Frolic is a permanent abandonment of an employee from their course of employment. For instance where an employee abandons their normal employment to go and catch a baseball match in a city stadium with a company truck and along the way hits a pedestrian. On the other hand, a detour is a partial abandonment of an employee from their course of employment. For instance where an employee uses a route rather than the prescribed route to delivery company merchandise and along the way hits a pedestrian. In law, an employee engaged in a frolic will be liable for any tortious claim arising during the subsistence of the frolic. In relation to detour, the court has held in the case of Joel vs. Morisson where a servant is on a master’s duty but takes a detour to check on a friend, the master will be held liable. However, this is not where the servant is on a frolic of his own in which case the liability of the master will not arise. However, the court may hold an employee who is engaged in a frolic and detour personally responsible for any tortious claim committed by them (Miller & Hollowell, 2011).

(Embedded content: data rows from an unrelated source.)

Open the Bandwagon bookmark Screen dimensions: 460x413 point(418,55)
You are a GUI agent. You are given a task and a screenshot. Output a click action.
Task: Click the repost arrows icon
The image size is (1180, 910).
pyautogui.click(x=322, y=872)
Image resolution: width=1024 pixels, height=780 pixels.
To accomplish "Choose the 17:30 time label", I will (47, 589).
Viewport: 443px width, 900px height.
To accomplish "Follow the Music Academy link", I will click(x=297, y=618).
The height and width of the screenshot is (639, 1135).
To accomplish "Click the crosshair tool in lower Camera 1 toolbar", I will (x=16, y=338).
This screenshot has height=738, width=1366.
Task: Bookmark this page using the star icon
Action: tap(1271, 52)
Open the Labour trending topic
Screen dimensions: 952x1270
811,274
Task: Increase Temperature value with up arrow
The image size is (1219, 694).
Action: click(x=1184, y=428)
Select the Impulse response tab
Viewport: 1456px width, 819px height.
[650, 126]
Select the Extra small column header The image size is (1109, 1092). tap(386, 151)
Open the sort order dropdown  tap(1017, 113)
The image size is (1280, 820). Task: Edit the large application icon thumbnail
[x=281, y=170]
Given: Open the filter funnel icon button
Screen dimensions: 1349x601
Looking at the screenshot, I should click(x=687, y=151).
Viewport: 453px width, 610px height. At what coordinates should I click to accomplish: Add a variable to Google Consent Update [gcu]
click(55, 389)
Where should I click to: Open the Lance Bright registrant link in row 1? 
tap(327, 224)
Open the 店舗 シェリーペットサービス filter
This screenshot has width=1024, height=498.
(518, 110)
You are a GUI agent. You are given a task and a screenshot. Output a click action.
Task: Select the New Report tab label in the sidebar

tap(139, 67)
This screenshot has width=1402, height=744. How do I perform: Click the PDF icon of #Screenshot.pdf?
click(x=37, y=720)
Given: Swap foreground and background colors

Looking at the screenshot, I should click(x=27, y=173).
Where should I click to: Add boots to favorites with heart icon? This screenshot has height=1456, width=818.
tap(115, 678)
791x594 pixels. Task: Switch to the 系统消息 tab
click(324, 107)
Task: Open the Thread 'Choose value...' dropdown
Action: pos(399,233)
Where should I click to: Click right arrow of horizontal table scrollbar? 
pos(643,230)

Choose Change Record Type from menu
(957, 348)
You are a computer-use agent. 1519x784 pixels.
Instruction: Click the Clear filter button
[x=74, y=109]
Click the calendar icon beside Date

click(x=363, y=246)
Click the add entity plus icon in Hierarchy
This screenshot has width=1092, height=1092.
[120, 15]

The purpose of understanding frolic and detour is to understand the exceptions when the actions of the employee will not arise in liability to the corporation. In determining whether an employee is involved in a frolic and detour the court is guided by a variety of questions that aim at finding out whether the conduct of the employee at the time of the tot was similar or incident to what they were hired to do. As such it is important for the employee to stick to the course of employment in an employment relationship to keep the employee and employer out of court more frequently.